Bennett, meanwhile, was lucky for a different reason in the he was only shown a yellow card, but he subsequently saw red for on Brahim Diaz. Sergio Aguero also limped off after a heavy tackle. Guardiola fumed at Cardiff's level of physicality and marched onto the pitch at full-time to confront referee Lee Mason.

"I said many times: the only thing they [referees] have to do is protect the players," Guardiola said. "Please protect the players. Not the Manchester City players, [all] the players...every team can play how they want. If they decide to play in that way, perfect. But there is one man, in black; he has to decide what is correct and incorrect."

Never one to hit back at a rival manager, Warnock responded. Ignoring the fact that the game took place in Wales, the Cardiff manager's argument was the stereotypical one that, more than in any other major European country, English football is about hard tackling.

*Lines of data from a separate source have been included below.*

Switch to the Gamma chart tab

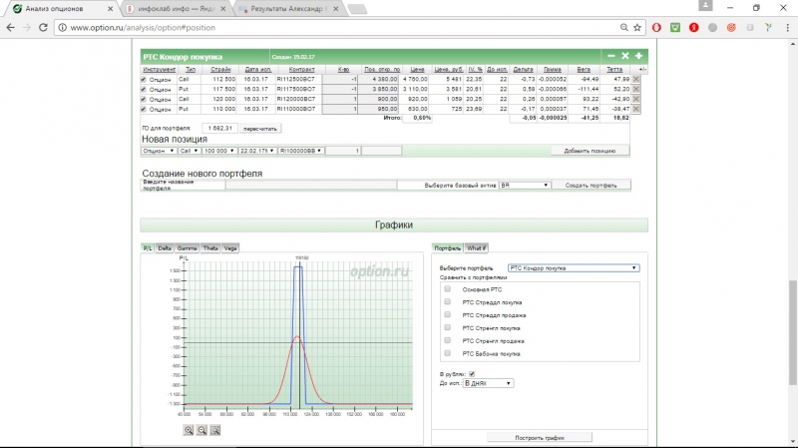187,246
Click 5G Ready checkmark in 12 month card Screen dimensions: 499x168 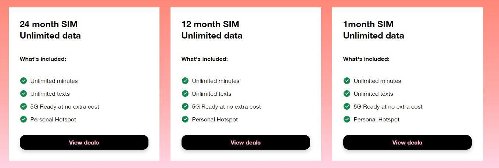click(x=185, y=106)

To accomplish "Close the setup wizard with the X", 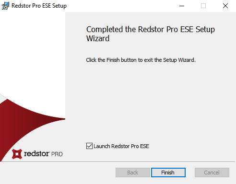I will 225,6.
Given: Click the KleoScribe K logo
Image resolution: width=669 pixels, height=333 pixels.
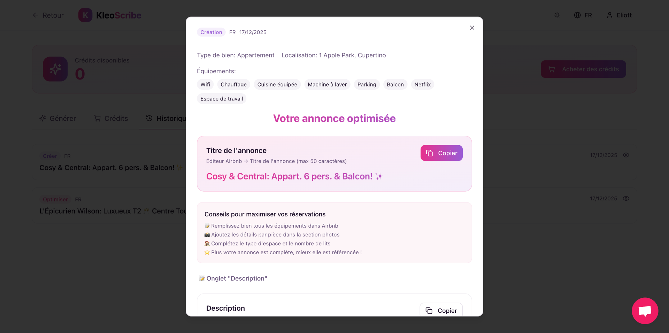Looking at the screenshot, I should point(85,15).
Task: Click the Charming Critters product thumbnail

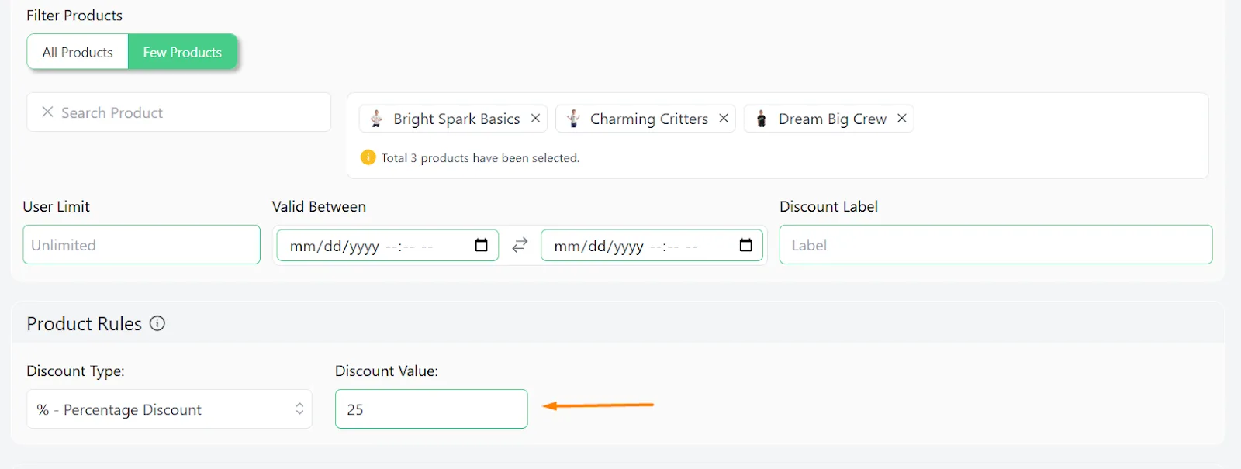Action: pyautogui.click(x=573, y=119)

"They dished out a bit as well," Warnock said. "I think they had one or two naughty ¬tackles. He is in England, isn't he, what do you expect? I suppose when you're like that, you want everything to be nice and pretty, but you don't get that in England."

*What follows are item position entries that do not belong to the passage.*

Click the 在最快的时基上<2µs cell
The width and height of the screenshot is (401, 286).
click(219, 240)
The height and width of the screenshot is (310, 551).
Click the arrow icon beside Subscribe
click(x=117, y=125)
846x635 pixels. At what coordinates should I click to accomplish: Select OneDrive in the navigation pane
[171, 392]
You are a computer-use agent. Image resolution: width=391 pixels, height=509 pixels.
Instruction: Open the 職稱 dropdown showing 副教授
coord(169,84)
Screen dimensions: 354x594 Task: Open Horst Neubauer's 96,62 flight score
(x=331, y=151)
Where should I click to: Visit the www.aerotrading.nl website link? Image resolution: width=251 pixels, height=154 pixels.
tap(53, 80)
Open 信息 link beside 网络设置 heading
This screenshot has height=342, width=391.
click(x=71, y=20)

This weekend's challenge for Man City, though, is more than about physicality and refereeing because Cardiff offer a different tactical challenge for Guardiola's players. Again, January offers a pointer.

"They've a different play style to everyone else, they play man against man on the whole pitch; it's a little weird," Kevin De Bruyne said after January's game. "[Vincent Kompany] was always free so we worked the midfield to let him through."

Man City's captain pushed up into midfield that day, acting as a deep-lying playmaker in the absence of a midfielder in space, and Kompany could be just as important this time around, though possibly for a different reason.

Guardiola's first-choice partnership in the middle of defence this season has been John Stones and Aymeric Laporte, who happen to be his most technical centre-backs. Kompany and Nicolas Otamendi are far more suited to aerial battles and there will be plenty to contest against a Cardiff side that will attempt to launch the ball into the box whenever possible, particularly at set pieces.

Centre-back and captain Sean Morrison is outstanding at timing his jumps and among the Premier League's most threatening players in the air. Cardiff's goals at Chelsea last weekend was a classic example of his threat: A free kick was floated toward the far post, where Morrison headed across goal for Sol Bamba, his central-defensive partner, to score.

Morrison also boasts a dangerous long throw that, though not quite on the level of Rory Delap, is useful in the opposition half, to create danger and also inside his own as it forces opponents to turn as Cardiff gain territory.

Wales is as much a rugby country as a football one and Cardiff's approach is sometimes more reminiscent of that sport. Their forwards have proved ineffective -- Bobby Reid has been lively without ever really convincing -- but, when Cardiff can throw the big men up from the back, they look dangerous.

With Stoke having been relegated, it is natural to cast Cardiff as their replacement in the Premier League, so we are duty-bound to mention the words "wet" and "windy." It is ideal, then, that this game follows a week that has seen Great Britain and Republic of Ireland battered by Storm Ali, which has brought winds of up to 100 mph. Rain is forecast throughout Saturday afternoon in the Welsh capital.

Being considered brutal and direct might not be an enviable situation, but at least Cardiff have an identity. Their only previous Premier League season, 2013-14, was a forgettable affair notable only for controversy involving manager Malky Mackay and the fact their home kit was, ludicrously, red rather than the traditional blue. They finished bottom and disappeared without too much notice.

Warnock's might not avoid the drop this time around, either, and bookmakers consider them shortest-price to be relegated. If they are, however, at least they will have had a coherent plan and, though January's game vs. Man City suggest they perhaps take it literally at times, some fight.